Saved data entries
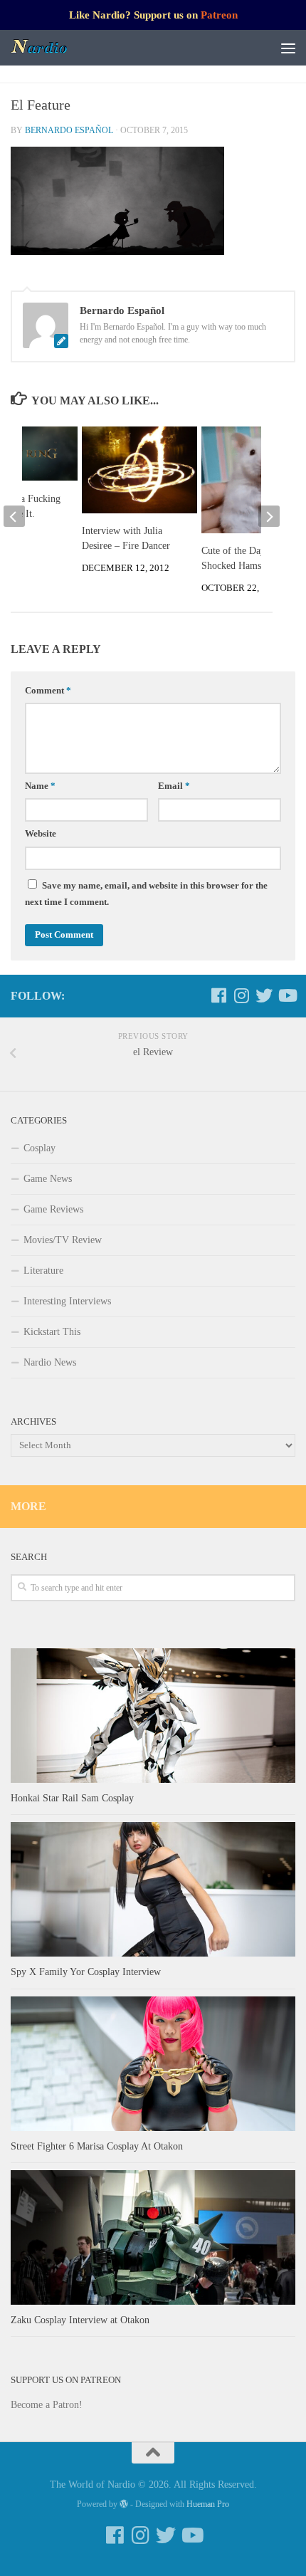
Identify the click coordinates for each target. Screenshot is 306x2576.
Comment (48, 691)
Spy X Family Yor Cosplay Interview (86, 1972)
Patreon (219, 15)
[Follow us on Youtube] (286, 995)
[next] (269, 516)
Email (174, 786)
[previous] (14, 516)
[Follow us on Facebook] (218, 995)
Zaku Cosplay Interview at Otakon (80, 2320)
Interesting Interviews (67, 1301)
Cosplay (39, 1148)
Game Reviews (53, 1209)
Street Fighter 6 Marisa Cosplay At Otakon (97, 2146)
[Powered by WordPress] (124, 2504)
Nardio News (49, 1362)
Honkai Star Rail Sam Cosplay (72, 1798)
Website (40, 834)
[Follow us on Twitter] (264, 995)
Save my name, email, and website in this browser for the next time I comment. (146, 894)
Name (40, 786)
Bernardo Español (69, 130)
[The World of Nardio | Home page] (49, 48)
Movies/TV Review (62, 1240)
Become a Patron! (47, 2404)
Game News (47, 1178)
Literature (43, 1270)
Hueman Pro (207, 2504)
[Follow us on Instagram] (241, 995)
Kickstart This (51, 1331)
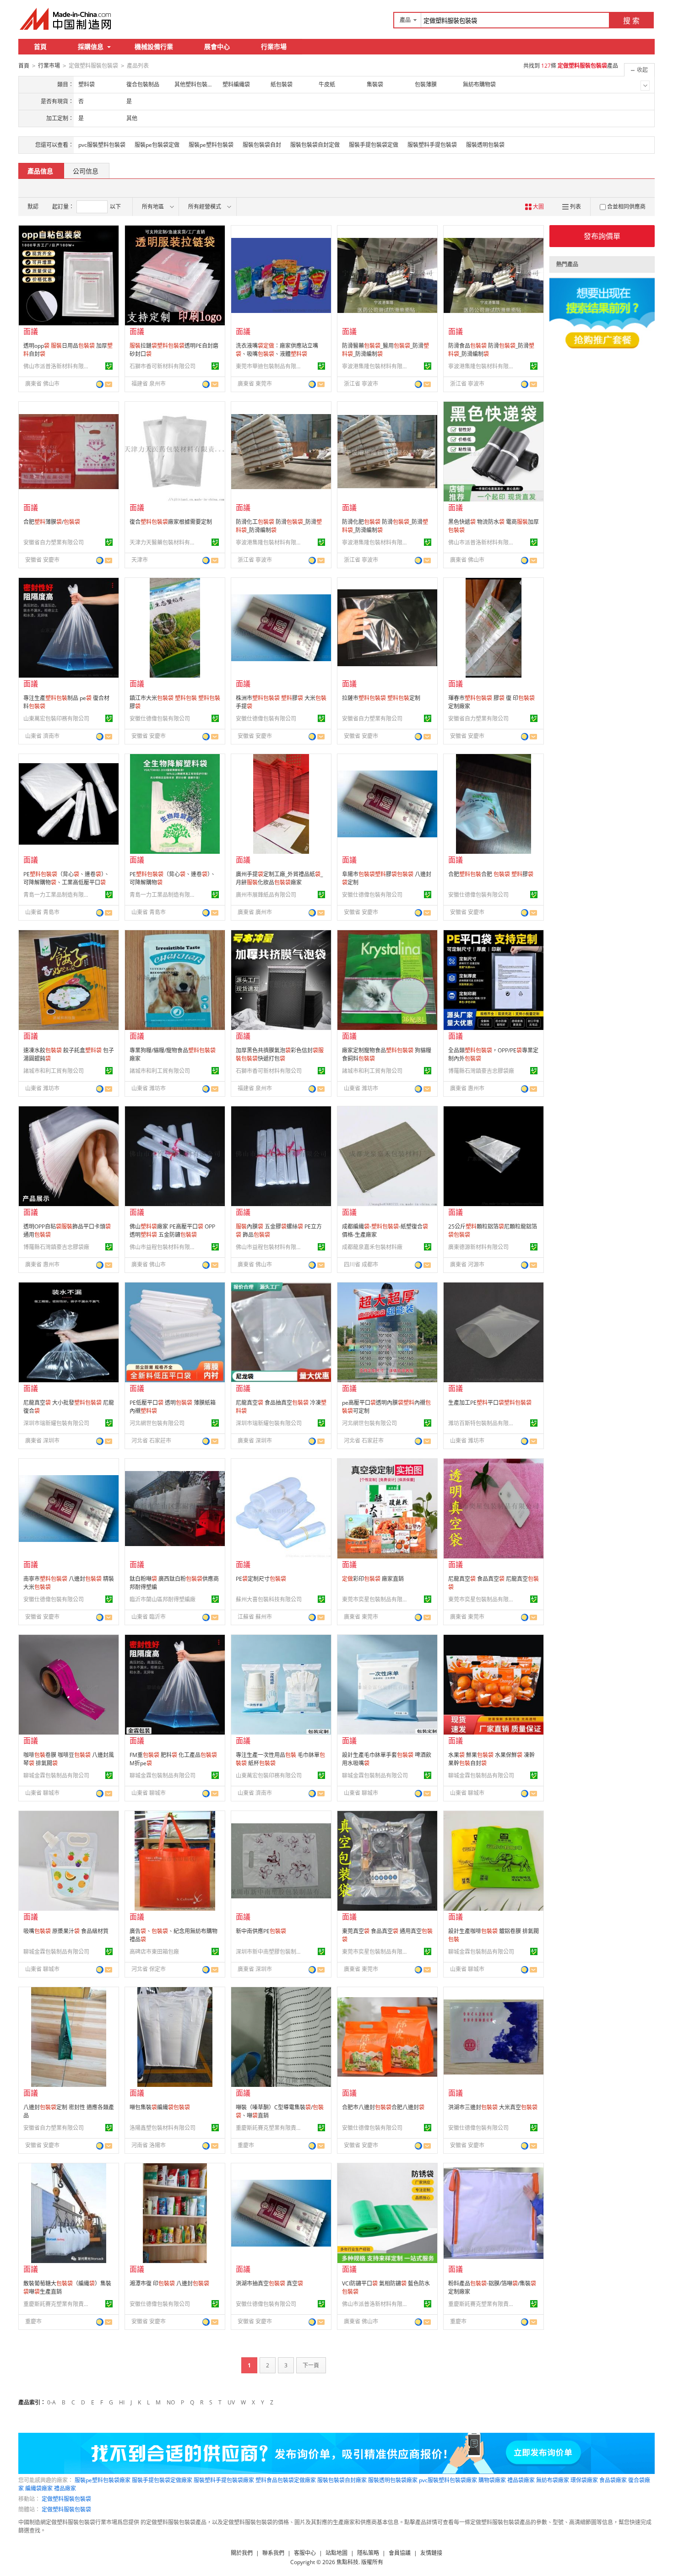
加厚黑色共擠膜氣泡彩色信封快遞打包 (280, 1054)
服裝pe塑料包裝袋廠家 (102, 2480)
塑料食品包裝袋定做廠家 (285, 2480)
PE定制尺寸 (261, 1579)
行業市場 (274, 46)
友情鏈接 (431, 2553)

→ Work instruction
Nothing but the lines from the start of the records above through the line with "Game News (47, 1178)" should be retyped, each exactly as written; leave out all pictures.

→ Exercise result
Identify the click coordinates for each target. Screenshot is 306x2576.
Comment (48, 691)
Spy X Family Yor Cosplay Interview (86, 1972)
Patreon (219, 15)
[Follow us on Youtube] (286, 995)
[next] (269, 516)
Email (174, 786)
[previous] (14, 516)
[Follow us on Facebook] (218, 995)
Zaku Cosplay Interview at Otakon (80, 2320)
Interesting Interviews (67, 1301)
Cosplay (39, 1148)
Game Reviews (53, 1209)
Street Fighter 6 Marisa Cosplay At Otakon (97, 2146)
[Powered by WordPress] (124, 2504)
Nardio News (49, 1362)
Honkai Star Rail Sam Cosplay (72, 1798)
Website (40, 834)
[Follow us on Twitter] (264, 995)
Save my name, email, and website in this browser for the next time I comment. (146, 894)
Name (40, 786)
Bernardo Español (69, 130)
[The World of Nardio | Home page] (49, 48)
Movies/TV Review (62, 1240)
Become a Patron! (47, 2404)
Game News (47, 1178)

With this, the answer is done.